Welcome to WebmasterWorld Guest from 54.198.221.13

Forum Moderators: Ocean10000 & incrediBILL & keyplyr

Message Too Old, No Replies

Yahoo! Slurp/3.0 used for iffy purposes?

26 hits to "list.php" files -- on non-PHP site

     
11:52 am on Apr 12, 2008 (gmt 0)

Senior Member

WebmasterWorld Senior Member 10+ Year Member

joined:Nov 5, 2005
posts: 2038
votes: 1


The following never-seen-before-today hits to non-existent files in existing directories look more like rapid-fire PHP exploits, except that the host and UA are Yahoo. Anyone else notice Slurp/3.0 running this amok lately? -Annie

Notes: In addition to robots.txt, the only accurate, real-file hits are marked [okay]. The site is Yahoo-authenticated and Site Explorer's allowed URL list is accurate.
-----
llf320021.crawl.yahoo.net
Mozilla/5.0 (compatible; Yahoo! Slurp/3.0; [help.yahoo.com...]

02:27:44 [okay]
02:28:55 [okay]
02:47:13 /robots.txt
02:49:26 /dir/list.php?show=4
02:51:09 /dir/list.php?show=38
02:52:14 /dir/list.php?show=5885
02:52:44 /dir/list.php?search=LAFUMA
02:53:13 /dir/list.php?show=30
02:54:01 [okay]
02:54:51 /dir/contact.php
02:55:21 /dir/list.php?show=9
02:55:51 /dir/list.php?show=5
02:56:21 /dir/list.php?show=3902
02:56:51 /dir/list.php?expand=10
02:57:21 /dir/list.php?show=28
02:57:51 /dir/list.php?search=Flow
02:58:21 /dir/list.php?search=Atomic
02:58:51 /dir/list.php?show=36
02:59:21 /dir/list.php?show=853
02:59:51 /dir/list.php?expand=2
03:00:51 /dir/list.php?expand=3309
03:01:21 /dir/list.php?show=22
03:02:21 /dir/list.php?search=HIGH%20PEAK
03:02:51 /dir/list.php?search=ELAN
03:03:51 /dir/register.php
03:04:21 /dir/list.php?show=4851
03:04:51 /dir/list.php?search=Tyrolia
03:05:21 /dir/list.php?expand=20
03:05:51 /dir/list.php?show=51
03:06:21 /dir/forum
03:06:51 /dir/list.php?show=5866
03:07:21 /dir/list.php?show=27
03:15:50 [okay]
03:20:12 [okay]
03:31:24 /dir/list.php?show=3903
-----

P.S. Posted here rather than in "Yahoo Search Engine and Directory" because those convos seemed more about SERPs than Slurp activity. Apologies if in wrong place.
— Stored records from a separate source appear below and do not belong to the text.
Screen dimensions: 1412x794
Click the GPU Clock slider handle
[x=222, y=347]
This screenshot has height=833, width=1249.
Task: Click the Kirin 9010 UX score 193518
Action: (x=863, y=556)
P.P.S. Congrats, IncrediModBILL! :)

5:44 pm on Apr 12, 2008 (gmt 0)

Senior Member

WebmasterWorld Senior Member wilderness is a WebmasterWorld Top Contributor of All Time 10+ Year Member Top Contributors Of The Month

joined:Nov 11, 2001
posts:5461
votes: 3


Here's a few months old thread:
[webmasterworld.com...]
6:58 pm on Apr 12, 2008 (gmt 0)

Senior Member

WebmasterWorld Senior Member hobbs is a WebmasterWorld Top Contributor of All Time 10+ Year Member Top Contributors Of The Month

joined:Mar 19, 2004
posts:3056
votes: 5


Personally I am [ this ] close to banning Yahoo all together.
7:00 pm on Apr 12, 2008 (gmt 0)

Senior Member

WebmasterWorld Senior Member wilderness is a WebmasterWorld Top Contributor of All Time 10+ Year Member Top Contributors Of The Month

joined:Nov 11, 2001
posts:5461
votes: 3


Personally I am [ this ] close to banning Yahoo all together.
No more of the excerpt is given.